A farm leader yesterday described as a "social scandal" the revelation that over 40 per cent of Common Agricultural Policy payments had gone to only 4 per cent of Irish farmers.
Mr Albert Thompson, the chairman of the Irish Cattlemen and Stockowners' Association, which represents drystock farmers, was commenting on the EU Court of Auditors' report, published yesterday.
He said that he had been pointing this out since the 1992 reform of the CAP by Mr Ray MacSharry, but the Minister for Agriculture, Mr Walsh, had not listened.
"Every week we see our incomes eroded and they are now only 39 per cent of what they were in 1973", Mr Thompson said. "If drystock farming is not to be consigned to the history books as a quaint farming practice that died out between 1992 and the year 2000, then all drystock farmers will have to voice their opinion today, as tomorrow will be too late.

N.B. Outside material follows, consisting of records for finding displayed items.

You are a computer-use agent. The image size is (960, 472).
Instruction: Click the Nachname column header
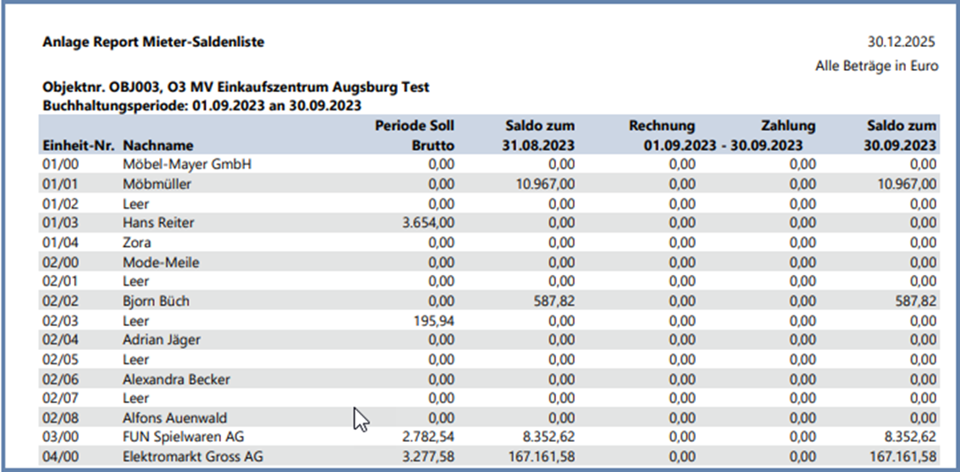(158, 145)
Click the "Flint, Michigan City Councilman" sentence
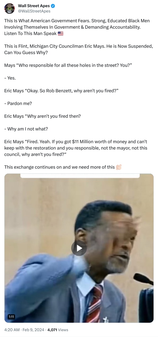 [78, 49]
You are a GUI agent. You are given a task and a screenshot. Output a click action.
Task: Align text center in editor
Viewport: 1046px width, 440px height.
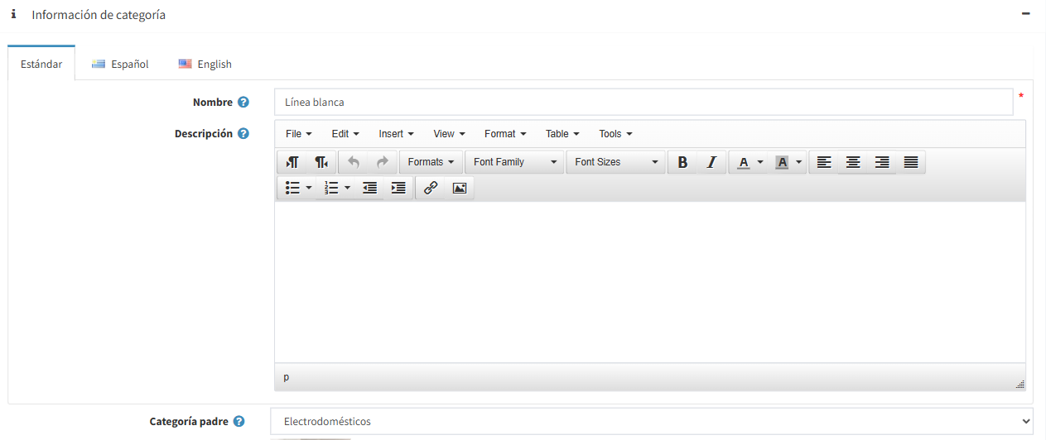[x=853, y=162]
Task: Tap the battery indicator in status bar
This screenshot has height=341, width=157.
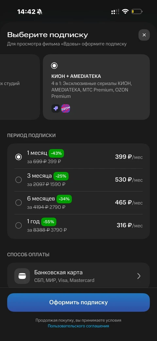Action: 137,11
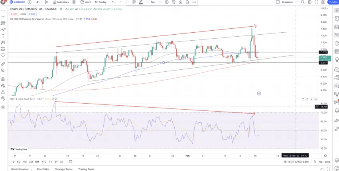Create a price Alert
The width and height of the screenshot is (339, 171).
[x=86, y=2]
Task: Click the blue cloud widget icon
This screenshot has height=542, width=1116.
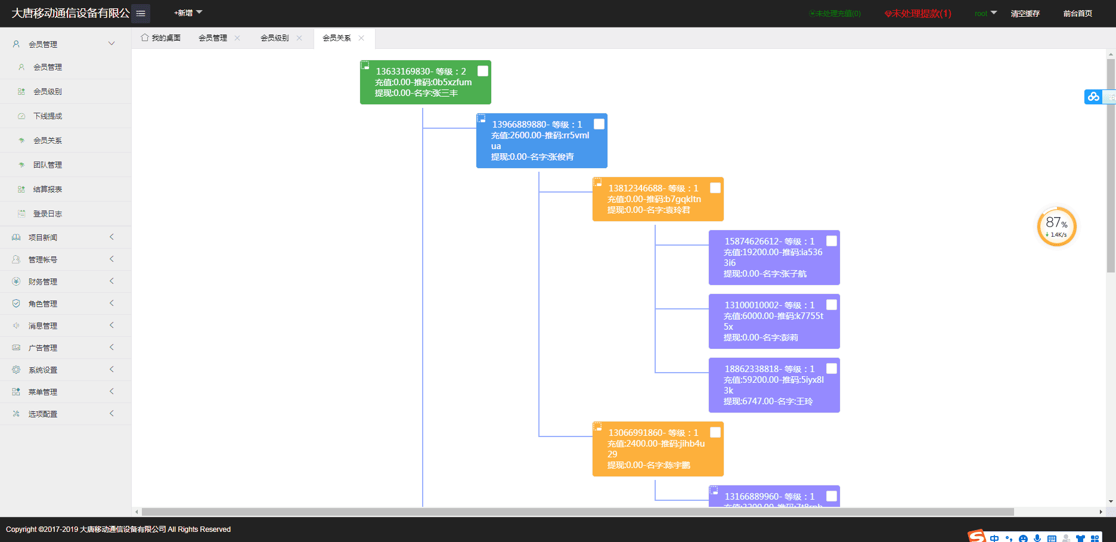Action: pyautogui.click(x=1093, y=97)
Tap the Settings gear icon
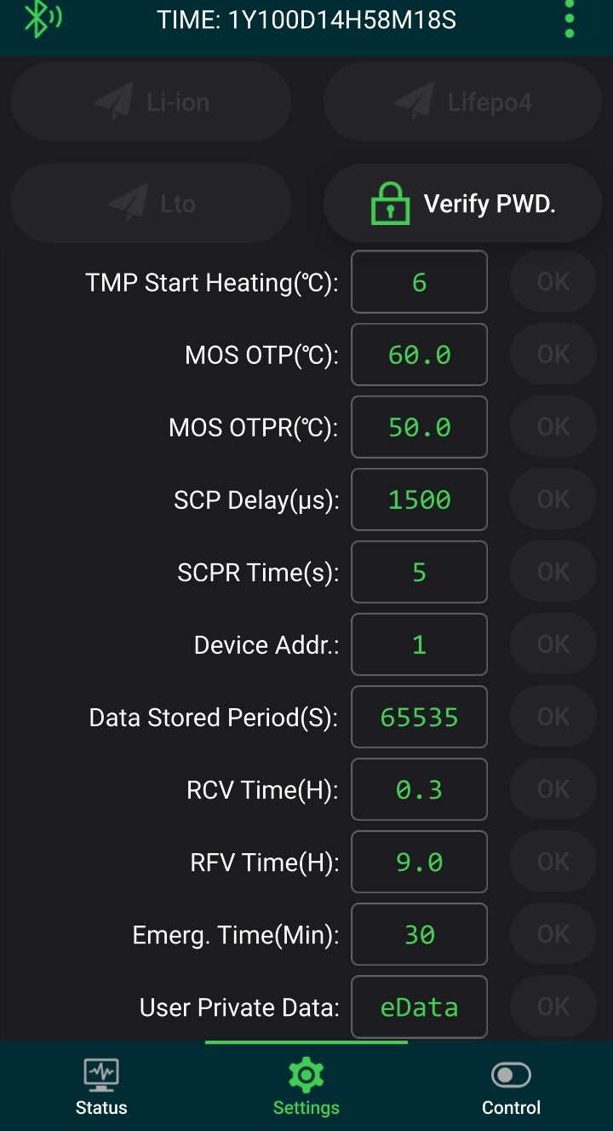 (x=306, y=1076)
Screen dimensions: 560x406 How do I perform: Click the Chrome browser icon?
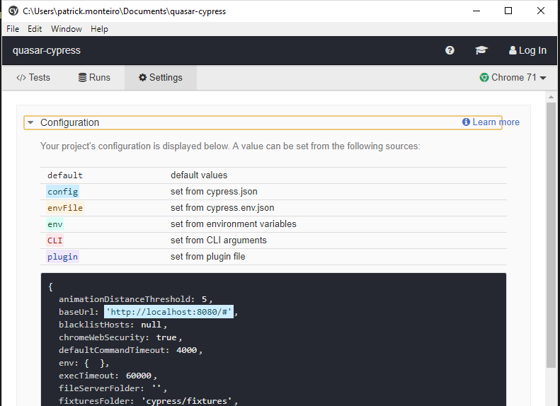(484, 78)
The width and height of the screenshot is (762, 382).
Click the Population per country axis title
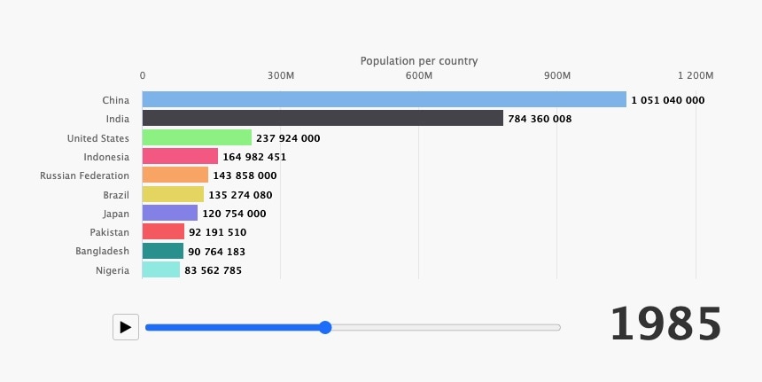point(419,61)
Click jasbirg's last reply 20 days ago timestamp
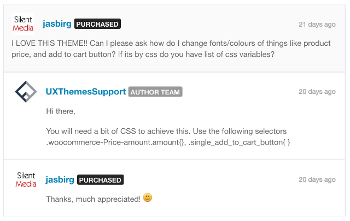 click(x=317, y=180)
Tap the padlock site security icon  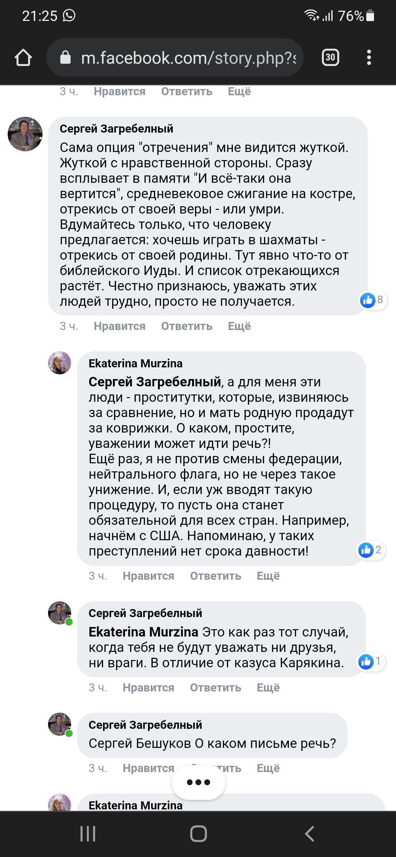65,57
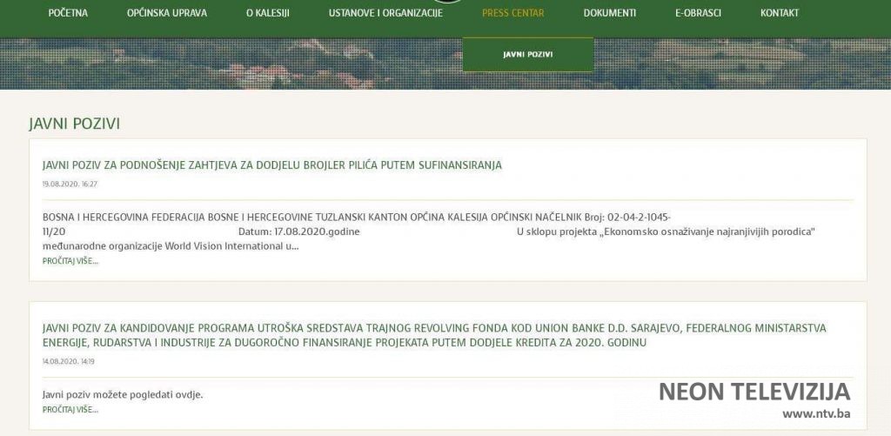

"The EU figure for the average farmer subsidy was £9,000 per annum, whereas the drystock farmer's average income is only £5,000. If these statistics are correct, then the 100,000 drystock farmers have lost out on £400 million that has been redistributed to other farming sectors."
The Labour Party's spokesman on agriculture, Mr Willie Penrose, said that the figures published by the EU's audit service should not mask the fact that the largest recipients of these supports were rich farmers.
"There is no doubt that Irish agriculture has benefited greatly from EU supports, but unfortunately these supports have been poorly targeted. As it stands, current figures suggest that 70 per cent of EU farm supports go to 30 per cent of farmers", he said.
"At the other end of the scale, we have thousands of farmers on very low incomes, particularly those in the drystock sector, who are not in receipt of any significant income supports from the EU. It is these farmers who are forming part of the annual exodus from agriculture and who are finding it difficult to get their sons and daughters interested in carrying on the family farms."
Calling for a new approach to the distribution of CAP supports, Mr Penrose said that they should be directed towards low-income farmers who do not have the acreage or the quality of land to produce high yields.
An Irish Farmers' Association spokesman said that politicians had driven farmers down the road of direct payments by cutting producer prices. He claimed that prices had been cut below the cost of production to a point where some of the direct payments were going towards the costs of production. He cited the case of beef farming, where direct payments last year had "accounted for 105 per cent of income on cattle farms".
The spokesman pointed out that Ireland's share of the CAP budget had been in the range of 4 to 5 per cent. This was not excessive given that Ireland's share of the EU's overall beef and milk production was 7 per cent and 4 per cent, respectively.
He said that, because of our high level of self-sufficiency and our distance from EU consumers, we had a relatively high dependence on export refunds and intervention.